An aircraft carrier in space is headed your way. This morning’s USA Today introduces us to asteroid 2005 YU55, a carbon-colored space rock measuring some 1,300 feet wide. If it landed in the ocean, it would trigger a magnitude-7.0 earthquake and 70-foot-high tsunami waves some 60 miles away. The good news is that it will miss us by 202,000 miles, although it will be closer to our planet than the moon. We won’t see another asteroid of its size until 2028.
The bad news is that it is just one of 1,262 asteroids deemed “potentially hazardous” by NASA. One scientist states the obvious: “We want to study these asteroids so if one does look like it may hit us someday, we’ll know what to do about it.” Best of luck with that.
A Chinese proverb warns: “To predict is difficult, especially with regard to the future.” When Kim Kardashian married Kris Humphries on August 20th, who knew the couple would break up in only 72 days? When Sony helped pioneer flat-screen televisions, who predicted they would lose nearly $8.5 billion selling them over the next eight years? Today’s Wall Street Journal blames the loss on intense competition from manufacturers in China, South Korea, and Taiwan, as well as declining prices for the product.
How do we prepare for such an uncertain future?

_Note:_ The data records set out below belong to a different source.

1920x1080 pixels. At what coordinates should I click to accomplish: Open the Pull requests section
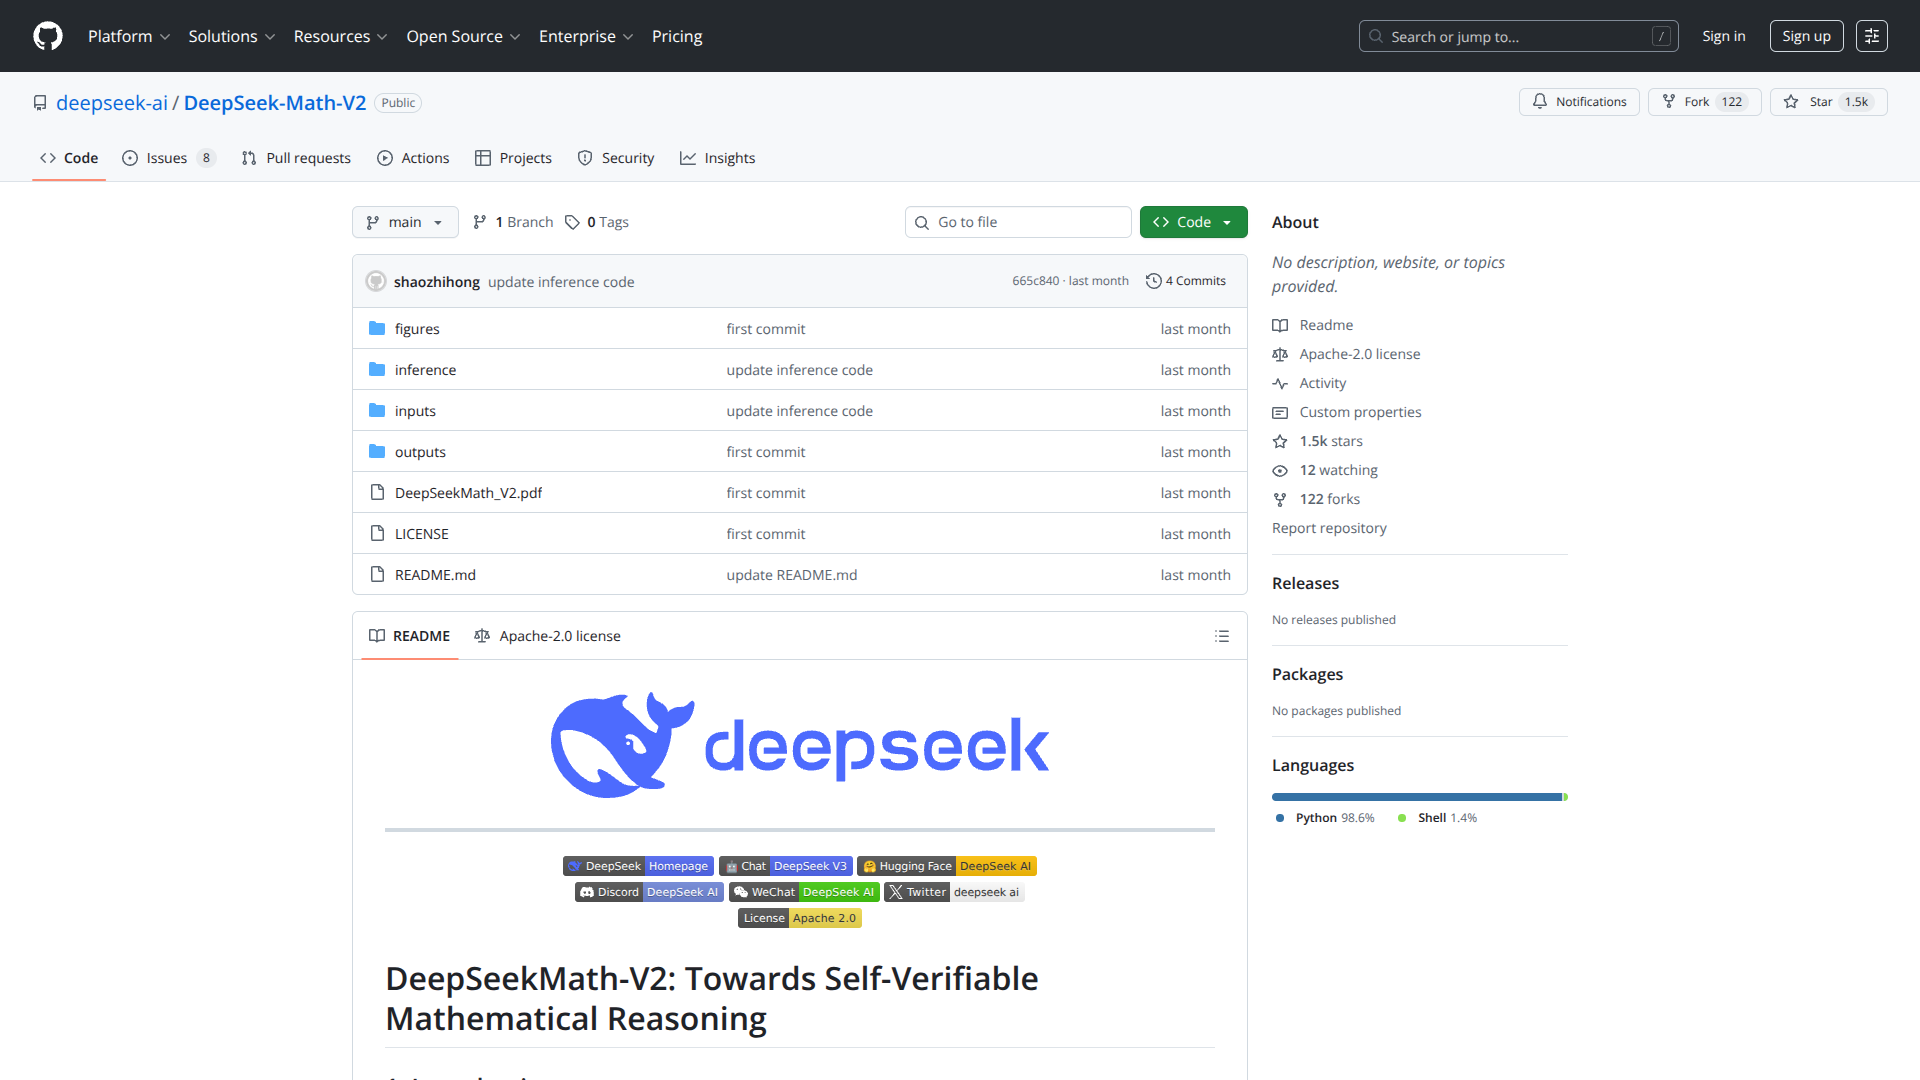pos(296,157)
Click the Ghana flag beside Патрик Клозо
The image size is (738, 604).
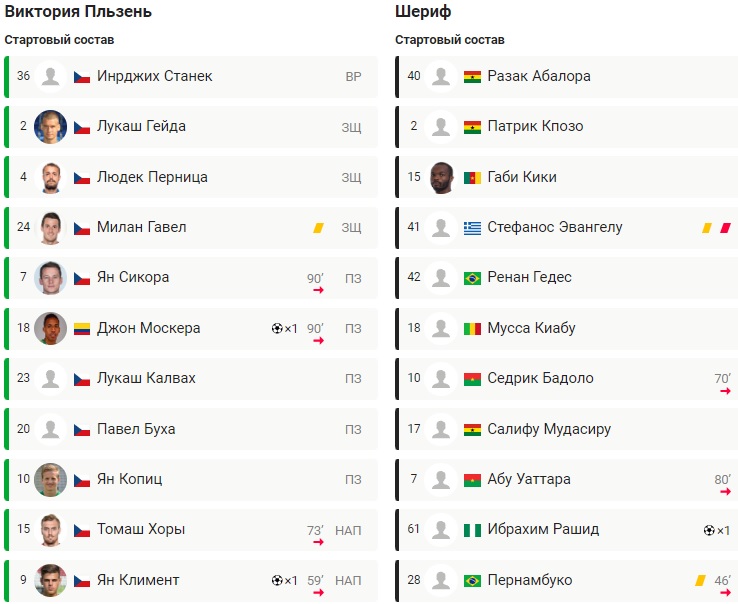tap(473, 127)
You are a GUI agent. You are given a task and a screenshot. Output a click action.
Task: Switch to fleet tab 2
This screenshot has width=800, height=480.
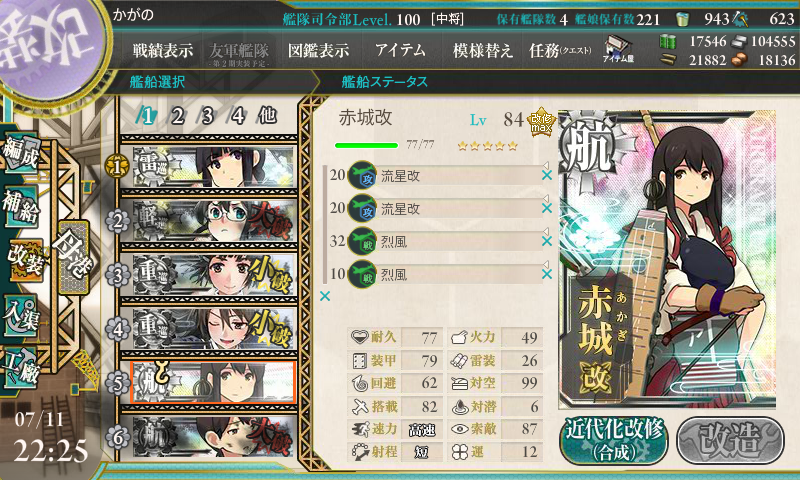pyautogui.click(x=177, y=116)
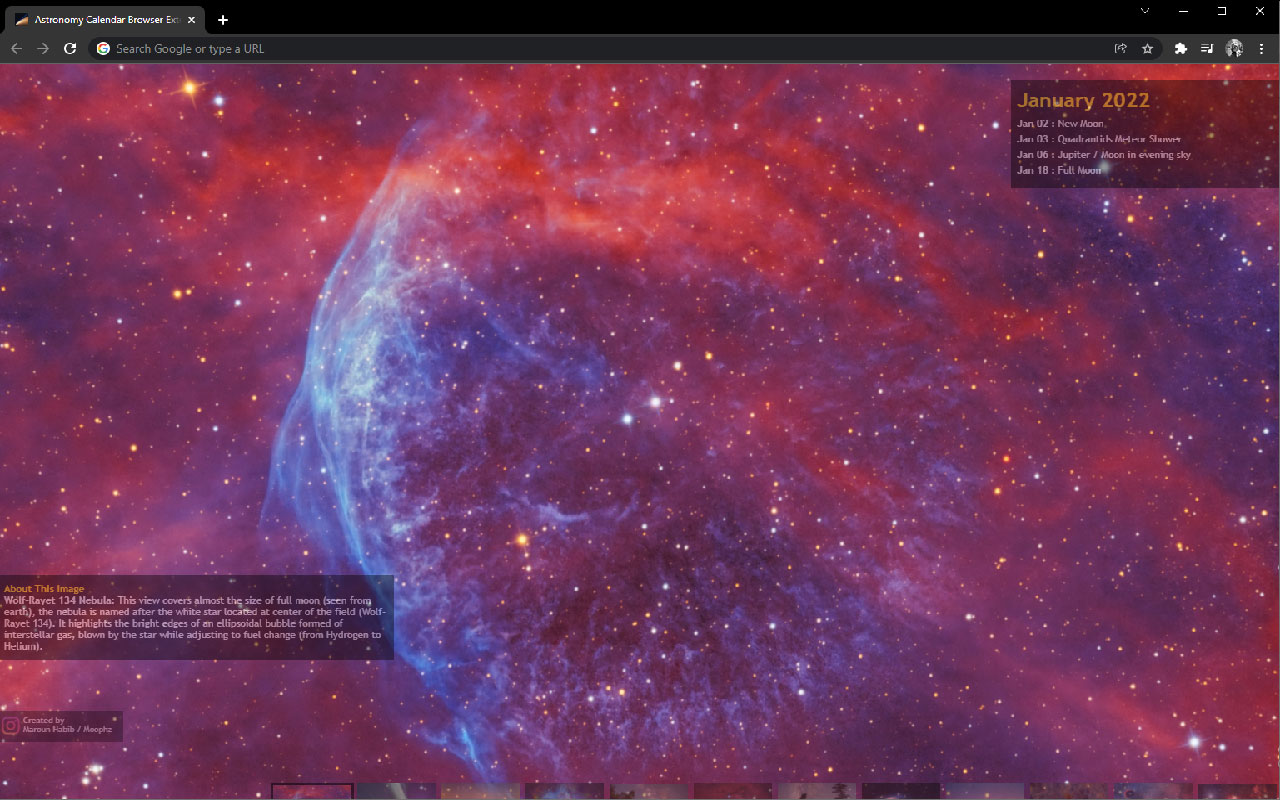
Task: Click the Jan 03 Quadrantids Meteor Shower entry
Action: 1099,139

This week I’ve been studying Psalm 1 in my personal worship. The psalmist describes the person God can bless: “his delight is in the law of the Lord, and on his law he meditates day and night” (v. 2). “Meditates” translates the Hebrew word hagah, to think about, ruminate on, internalize. To meditate on God’s word, read and study it, then apply it to your life. Seek its counsel when you make decisions and face temptations. Stay obedient to its truth all day long.

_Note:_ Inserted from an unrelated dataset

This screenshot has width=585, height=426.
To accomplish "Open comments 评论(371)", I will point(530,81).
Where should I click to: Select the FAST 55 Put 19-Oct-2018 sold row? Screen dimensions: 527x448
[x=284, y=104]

When you do, you are like “a tree planted by streams of water” (v. 3). Here’s the part I didn’t know until yesterday: “streams” translates pelagga, the Hebrew word for irrigation canals. When you choose to live biblically, God “waters” your soul with his word as a farmer waters a tree. In times of drought, he digs irrigation channels and ensures that the tree has all the water it needs. So it is with your soul.
This morning I read this assertion in Oswald Chambers’ My Utmost For His Highest: “My personal life may be crowded with small petty incidents . . . but if I obey Jesus Christ in the haphazard circumstances, they become pinholes through which I see the face of God, and when I stand face to face with God I will discover that through my obedience thousands were blessed.”
What decisions, problems, and opportunities do you expect to face today? What does God’s word say about them? If you live biblically, they will become pinholes of grace.